Dietrich von Hildebrand was a brilliant Catholic author. He often used the phrase “in conspectu Dei” (“in the sight of God”) in his writings. It’s a good question to keep constantly before us: “What does this word or thought or action mean ‘in the sight of God?’”
You’ve probably heard this before: “The soul is young.” The soul is ageless. At 80 years old, we remain a child of God. In the sight of God, we remain always His children. How can we be a radiant child of God at age 80? By embracing Him in faith and love on deeper and deeper levels every day of our lives. As the Psalmist puts it: “…your youth is renewed like the eagle’s” (Psalm 103:5, RSVCE).
Aging calls us to leave the desert of self-concern and self-focus, and to open more widely not only to Our Lord but also to the people who can bring us joy and who can liberate us from the tyranny of the self.
Does it strike you that the last words of the Creed, “I believe in life everlasting.
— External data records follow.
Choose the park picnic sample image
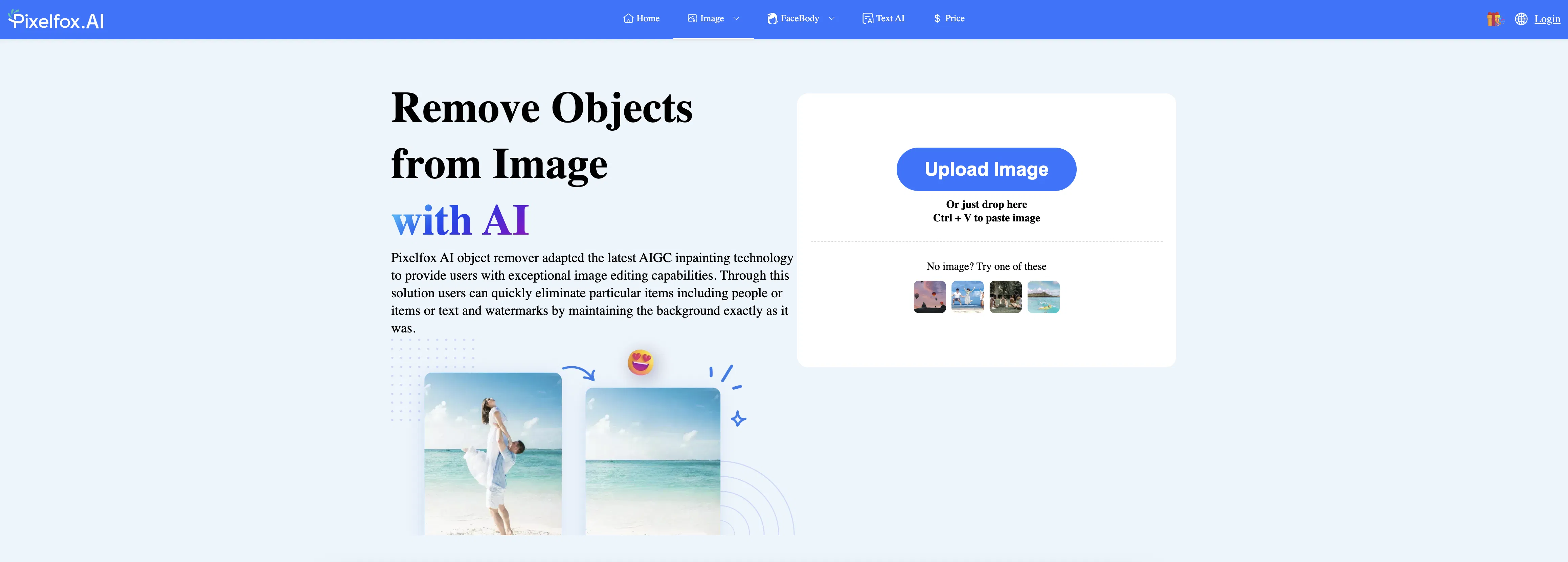Screen dimensions: 1568x562 1005,297
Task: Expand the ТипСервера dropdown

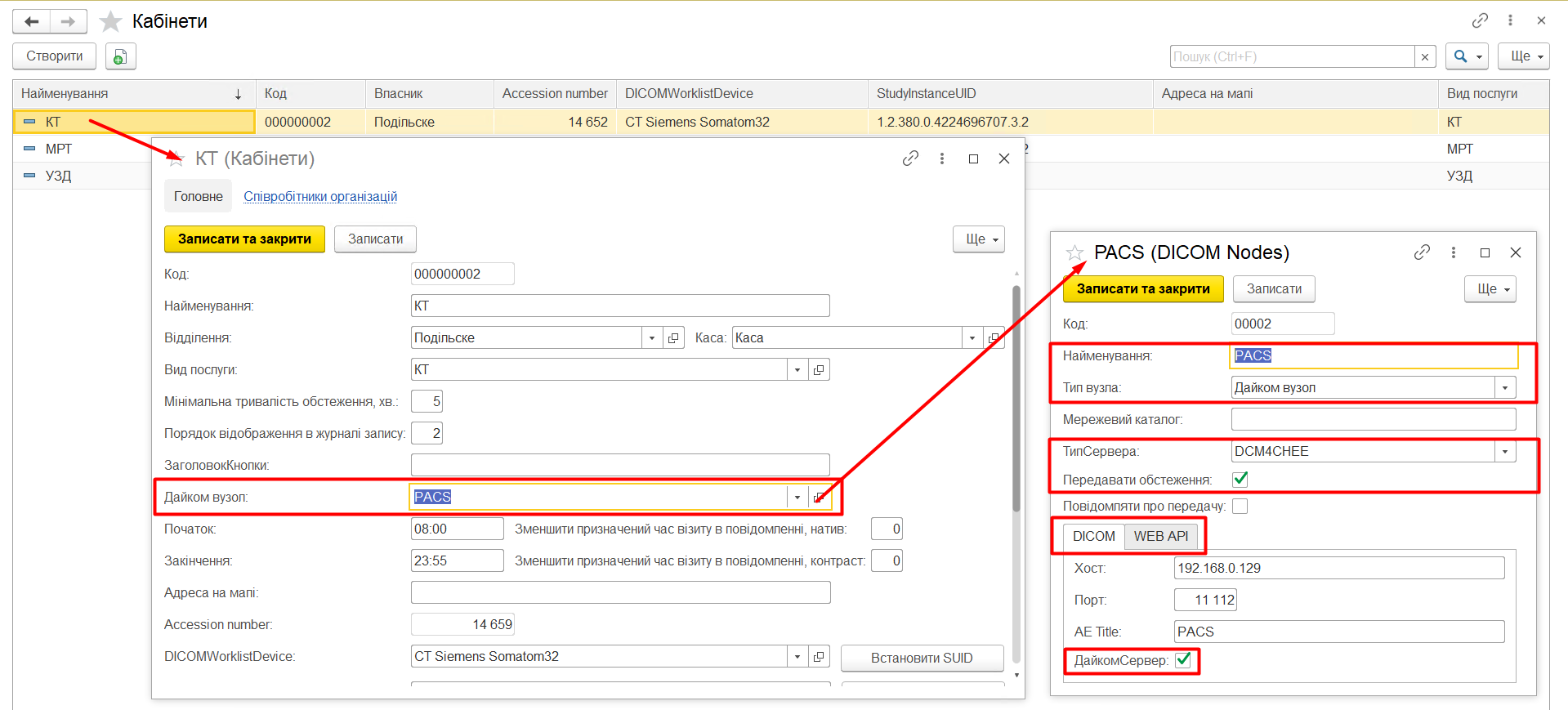Action: click(x=1505, y=452)
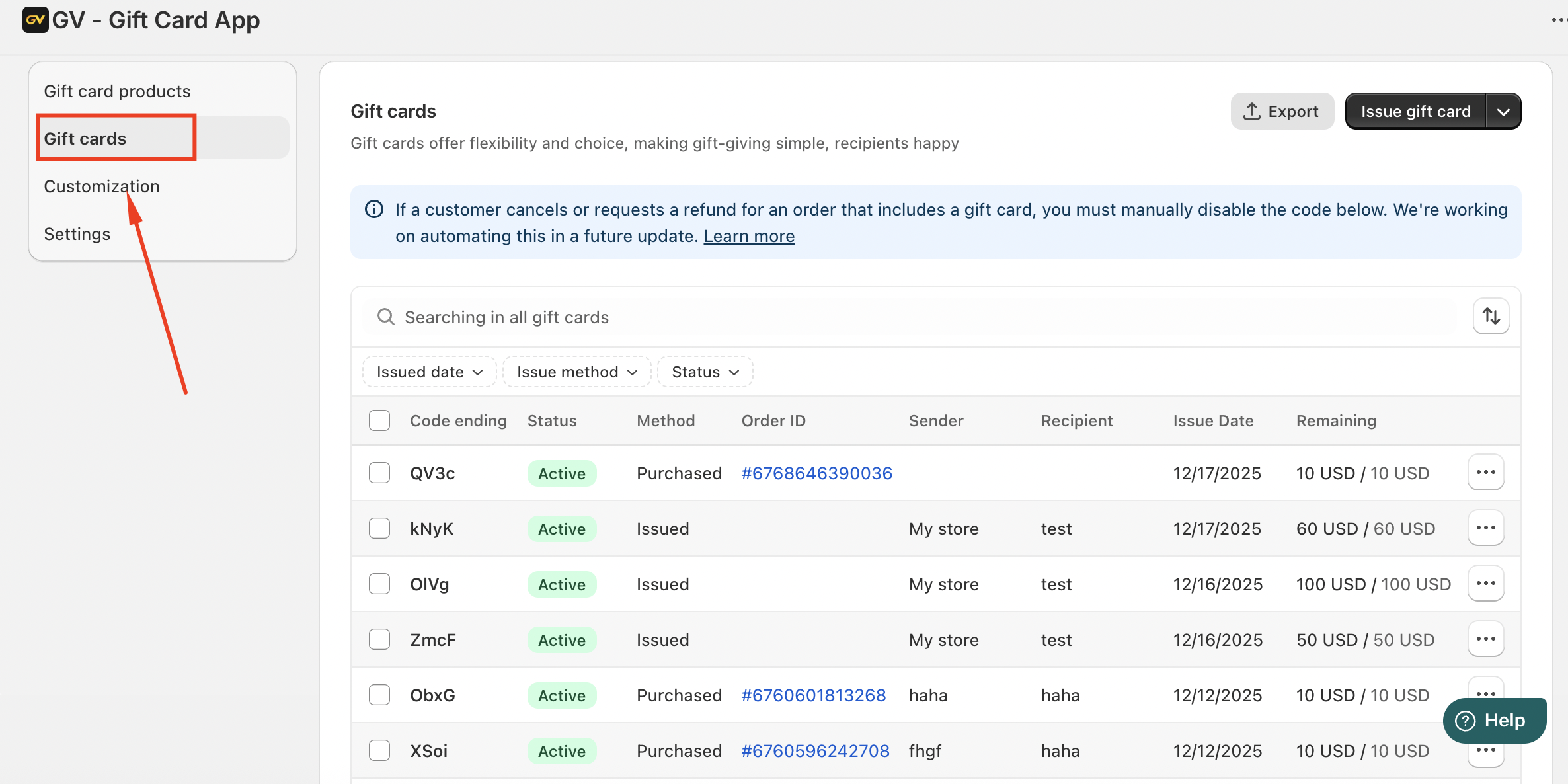Open the Customization menu item

click(x=102, y=186)
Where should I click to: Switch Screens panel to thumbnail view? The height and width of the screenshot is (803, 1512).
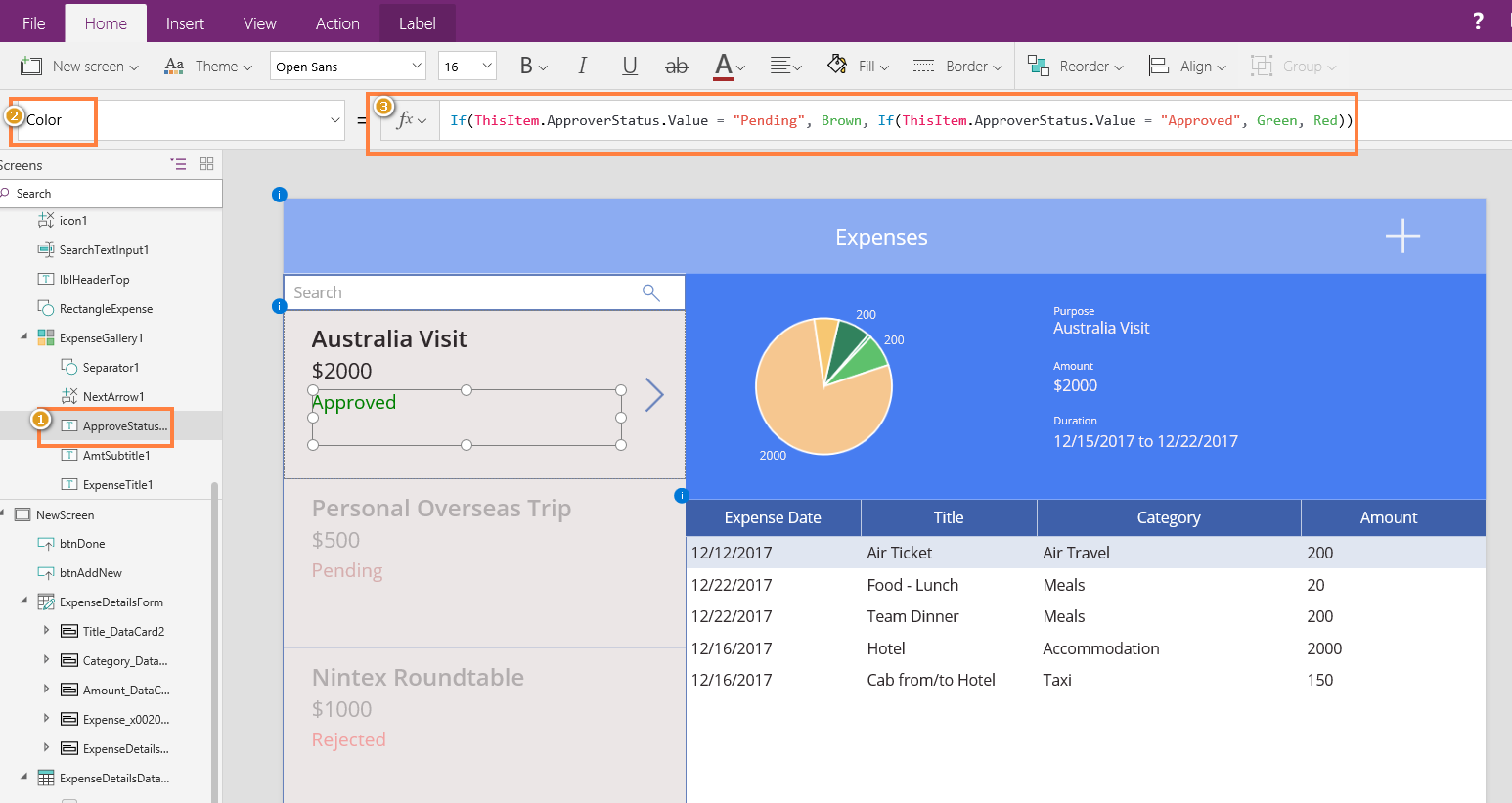(x=206, y=164)
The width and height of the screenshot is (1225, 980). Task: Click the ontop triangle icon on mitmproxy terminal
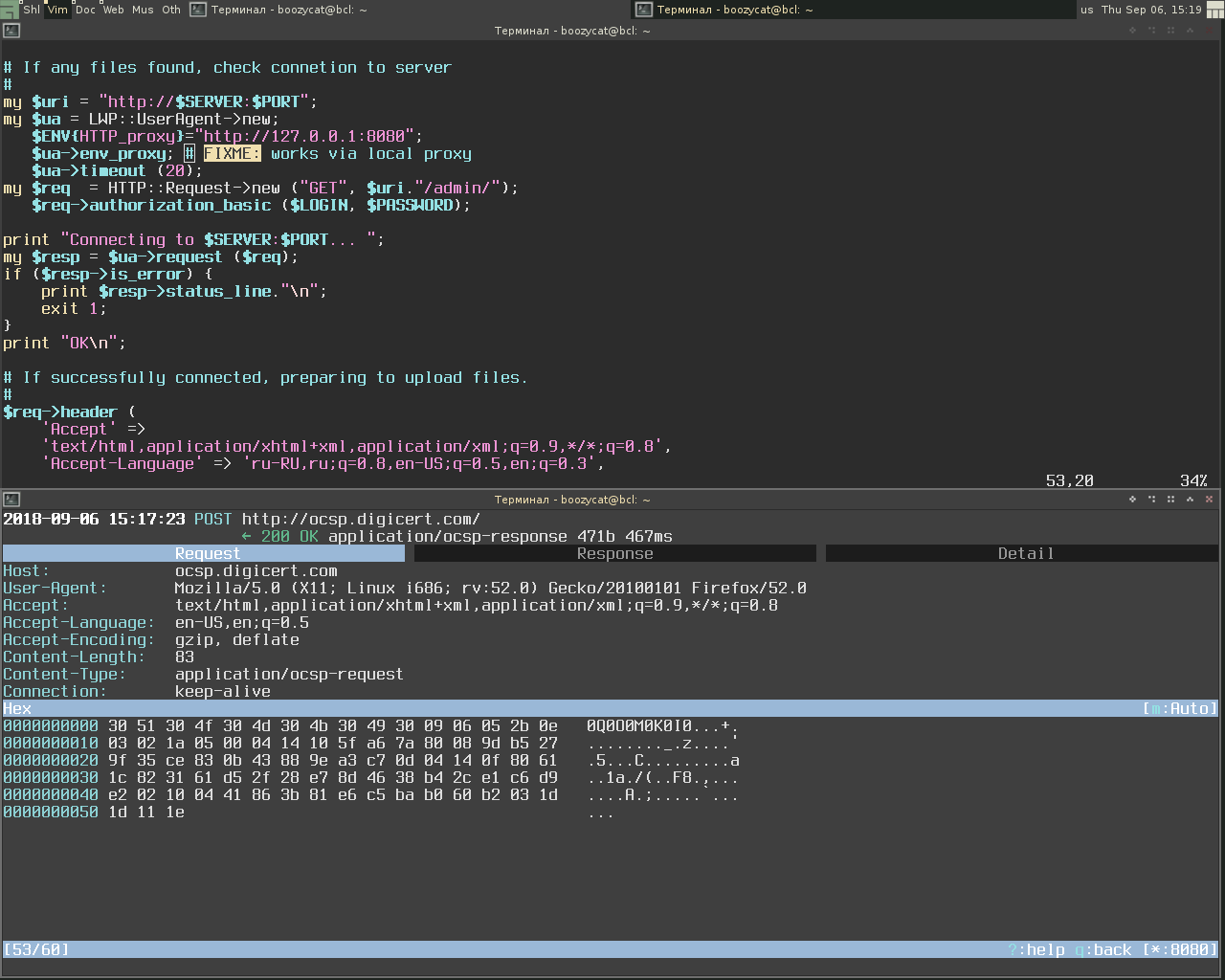(x=1190, y=500)
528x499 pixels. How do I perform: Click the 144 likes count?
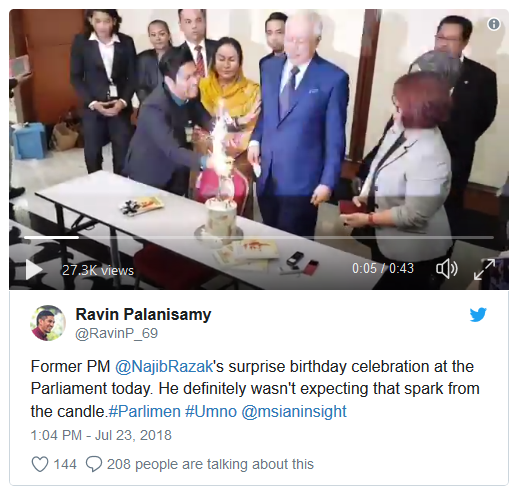[x=65, y=464]
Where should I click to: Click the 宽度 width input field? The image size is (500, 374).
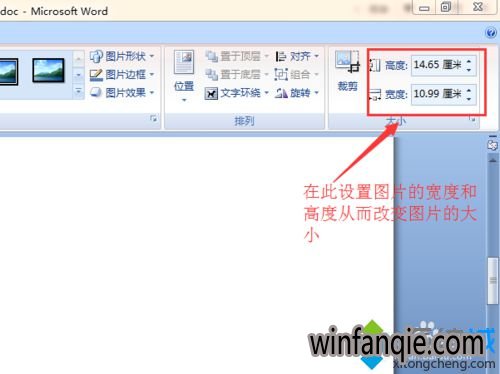tap(438, 94)
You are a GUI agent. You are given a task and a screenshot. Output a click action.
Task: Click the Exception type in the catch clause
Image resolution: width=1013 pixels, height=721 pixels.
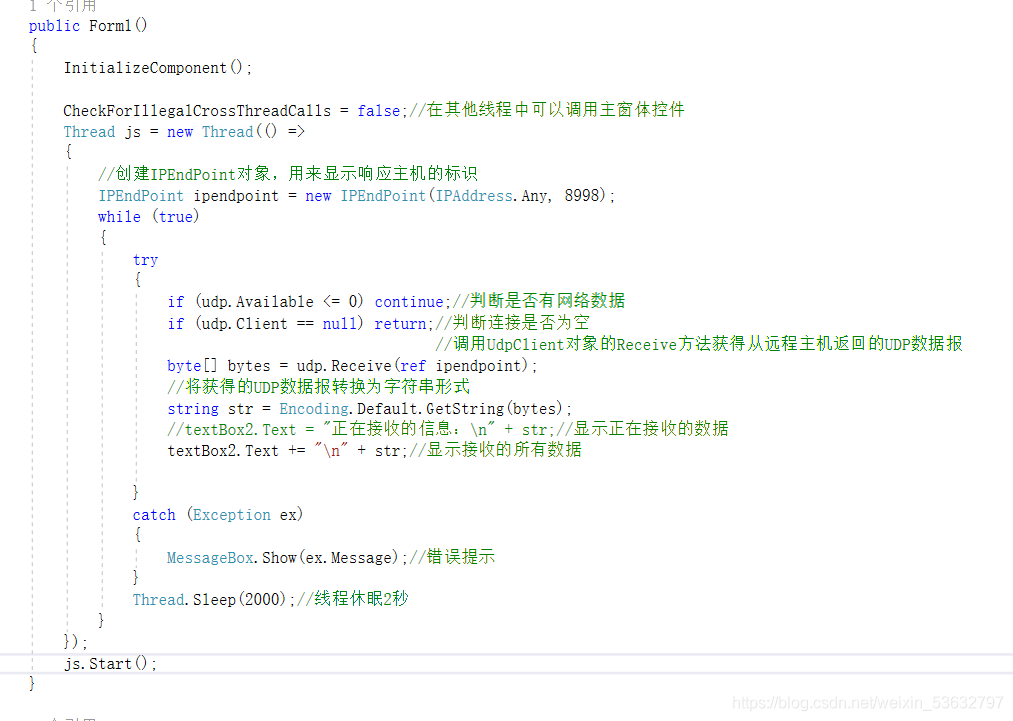pos(232,514)
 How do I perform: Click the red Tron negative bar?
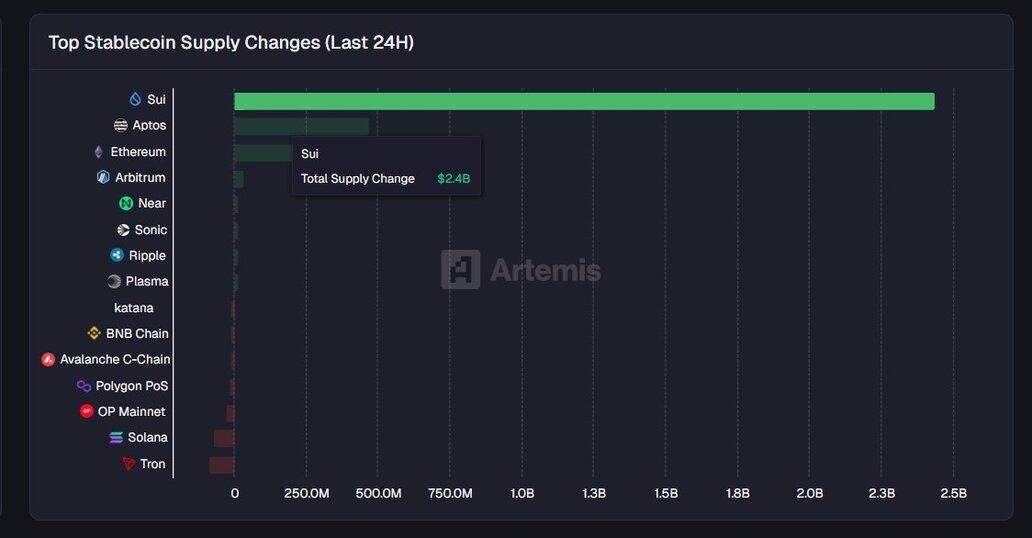[x=222, y=464]
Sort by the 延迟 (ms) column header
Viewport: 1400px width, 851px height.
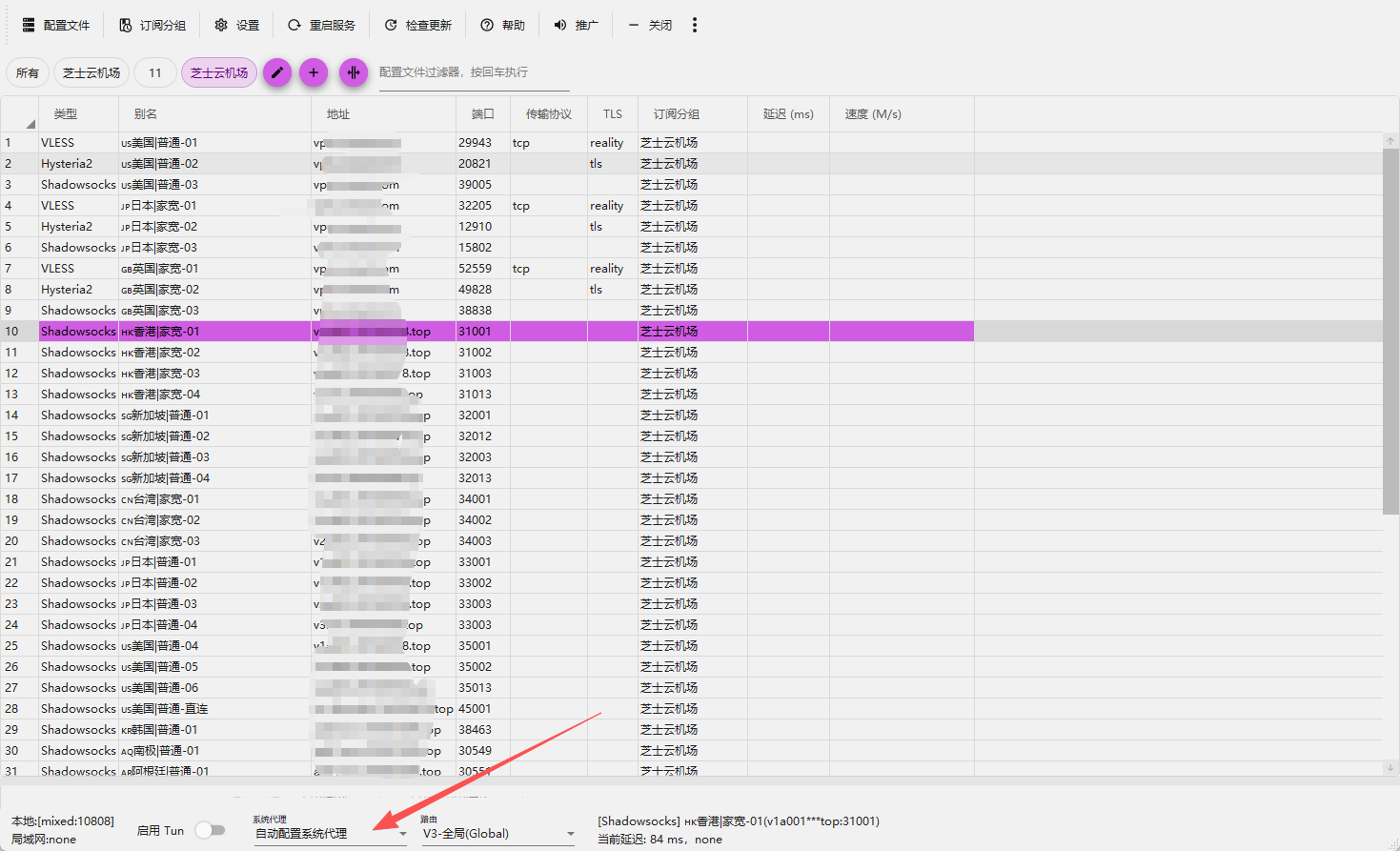pyautogui.click(x=788, y=114)
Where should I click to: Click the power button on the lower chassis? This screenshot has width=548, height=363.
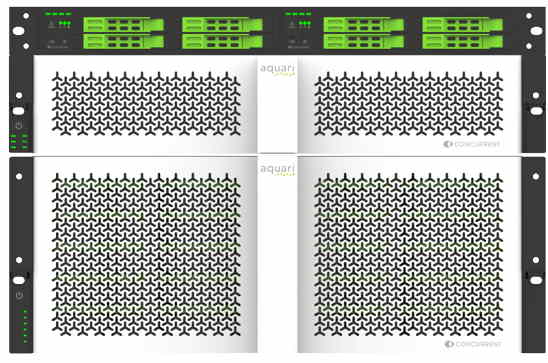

Amen.”, reminds us that the goal of all our desires, the “end,” if you will, is Heaven?
Catholic theology notes that in Heaven we will give perfect praise to our God, and all our desires will be purified and satisfied, and we will experience the Beatific Vision, seeing God face to face. We will enter the joyous community of all the blessed and love everyone as we love ourselves and rejoice in their joy even as we are rejoicing in our own. Not a bad destiny to work for, when you think about it!
Saint Augustine famously said, “You have made us for Yourself, O Lord, and our hearts are restless until they rest in You.” We can verify that from our own experience, can’t we? We have a wonderful family gathering or a delightful holiday or a great vacation or whatever, but it all passes. Something deep within us knows: “I’m made for more. I’m made for God. I’m made for a Joy that never ends.”
On preparing for our death, the Catechism of the Catholic Church (#1014) has this: “The Church encourages us to prepare ourselves for the hour of our death…she has us pray: ‘From a sudden and unforeseen death, deliver us, O Lord’; to ask the Mother of God to intercede for us ‘at the hour of our death’ in the Hail Mary; and to entrust ourselves to Saint Joseph, the patron of a happy death.”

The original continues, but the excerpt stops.